First Order Motion Model for Image Animation

This repository contains the source code for the paper First Order Motion Model for Image Animation by Aliaksandr Siarohin, Stéphane Lathuilière, Sergey Tulyakov, Elisa Ricci and Nicu Sebe.

Datasets

Bair. This dataset can be directly downloaded.
Mgif. This dataset can be directly downloaded.
Fashion. Follow the instruction on dataset downloading from.
Taichi. Follow the instructions in data/taichi-loading or instructions from https://github.com/AliaksandrSiarohin/video-preprocessing.
Nemo. Please follow the instructions on how to download the dataset. Then the dataset should be preprocessed using scripts from https://github.com/AliaksandrSiarohin/video-preprocessing.
VoxCeleb. Please follow the instruction from https://github.com/AliaksandrSiarohin/video-preprocessing.
Custom
1. Resize all the videos to the same size e.g 256x256, the videos can be in '.gif', '.mp4' or folder with images. We recommend the later, for each video make a separate folder with all the frames in '.png' format. This format is loss-less, and it has better i/o performance.
2. Create a folder data/dataset_name with 2 subfolders train and test, put training videos in the train and testing in the test.
3. Create a config config/dataset_name.yaml, in dataset_params specify the root dir the root_dir: data/dataset_name. Also adjust the number of epoch in train_params.

Pre-trained checkpoint

Checkpoints can be found under following link: google-drive or yandex-disk.

Installation

We support python3. To install the dependencies run:

pip install -r requirements.txt

YAML configs

There are several configuration (config/dataset_name.yaml) files one for each dataset.
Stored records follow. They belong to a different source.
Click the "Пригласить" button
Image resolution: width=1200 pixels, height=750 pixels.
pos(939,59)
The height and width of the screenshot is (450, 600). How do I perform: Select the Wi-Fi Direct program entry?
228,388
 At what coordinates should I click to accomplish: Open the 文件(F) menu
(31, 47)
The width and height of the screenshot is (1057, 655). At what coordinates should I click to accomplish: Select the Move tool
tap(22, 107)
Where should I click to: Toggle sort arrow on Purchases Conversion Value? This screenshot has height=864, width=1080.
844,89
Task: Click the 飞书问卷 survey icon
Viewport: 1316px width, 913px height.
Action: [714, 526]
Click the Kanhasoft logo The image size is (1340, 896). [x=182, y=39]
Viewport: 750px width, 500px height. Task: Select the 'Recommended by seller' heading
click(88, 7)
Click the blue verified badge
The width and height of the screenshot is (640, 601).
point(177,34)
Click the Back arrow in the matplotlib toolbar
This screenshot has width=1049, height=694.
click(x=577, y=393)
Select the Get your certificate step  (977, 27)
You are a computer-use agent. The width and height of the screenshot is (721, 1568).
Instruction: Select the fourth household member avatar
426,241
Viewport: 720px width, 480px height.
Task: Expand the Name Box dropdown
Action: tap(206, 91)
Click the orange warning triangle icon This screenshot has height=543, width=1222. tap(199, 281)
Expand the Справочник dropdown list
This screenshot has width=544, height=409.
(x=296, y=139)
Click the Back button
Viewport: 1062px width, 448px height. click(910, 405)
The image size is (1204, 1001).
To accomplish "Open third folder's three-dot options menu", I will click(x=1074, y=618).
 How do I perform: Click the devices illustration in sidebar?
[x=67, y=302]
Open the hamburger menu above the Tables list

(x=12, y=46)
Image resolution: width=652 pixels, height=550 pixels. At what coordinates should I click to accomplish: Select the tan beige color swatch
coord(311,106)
See config/taichi-256.yaml to get description of each parameter.

Test the setup

python -m fommia.test

=1= TEST PASSED : fommia
=1= TEST PASSED : fommia.animate
=1= TEST PASSED : fommia.data
=1= TEST PASSED : fommia.data.dataset
=1= TEST PASSED : fommia.modules
=1= TEST PASSED : fommia.reconstruct
=1= TEST PASSED : fommia.test
=1= TEST PASSED : fommia.trainers

Animation Demo

To run a demo, download checkpoint and run the following command:

python -W ignore -m fommia \
  --config vox-256 \
  --driving_video __data__/08.mp4 \
  --source_image __data__/01.png  \
  --checkpoint __data__/pth/vox-cpk.pth.tar \
  --result_video result.mp4  \
  --relative \
  --adapt_scale

The result will be stored in result.mp4.

Training

To train a model on specific dataset run:

CUDA_VISIBLE_DEVICES=0,1,2,3 \
python -m fommia.trainers \
	--config vox-256 \
	--device_ids 0,1,2,3

This will execute the following script:

import yaml
from argparse import ArgumentParser
from fommia.data.dataset import FramesDataset
from fommia.modules.generator import OcclusionAwareGenerator
from fommia.modules.discriminator import MultiScaleDiscriminator
from fommia.modules.keypoint_detector import KPDetector
from fommia.trainers import FOMMIATrainer

if __name__ == "__main__":
    parser = ArgumentParser()
    parser.add_argument("--config", required=True, help="path to config")
    parser.add_argument("--mode", default="train", choices=["train", "reconstruction", "animate"])
    parser.add_argument("--log_dir", default='log', help="path to log into")
    parser.add_argument("--checkpoint", default=None, help="path to checkpoint to restore")
    parser.add_argument("--device_ids", default="0", type=lambda x: list(map(int, x.split(','))),
                        help="Names of the devices comma separated.")
    parser.add_argument("--verbose", dest="verbose", action="store_true", help="Print model architecture")
    parser.set_defaults(verbose=False)

    opt = parser.parse_args()
    config = yaml.load(open(opt.config))
    model_params, dataset_params =config['dataset_params'], config['model_params']

    # Trainer
    trainer = FOMMIATrainer(config=config,
                            generator=OcclusionAwareGenerator(**model_params['generator_params'],
                                                              **model_params['common_params']),
                            discriminator=MultiScaleDiscriminator(**model_params['discriminator_params'],
                                                                  **model_params['common_params']),
                            kp_detector=KPDetector(**model_params['kp_detector_params'],
                                                   **model_params['common_params']),
                            checkpoint=opt.checkpoint,
                            dataset=FramesDataset(is_train=True, **dataset_params),
                            device_ids=opt.device_ids)
    trainer.run()

The code will create a folder in the log directory (each run will create a time-stamped new directory). Checkpoints will be saved to this folder. To check the loss values during training see log.txt. You can also check training data reconstructions in the train-vis subfolder. By default the batch size is tunned to run on 2 or 4 Titan-X gpu (appart from speed it does not make much difference). You can change the batch size in the train_params in corresponding .yaml file.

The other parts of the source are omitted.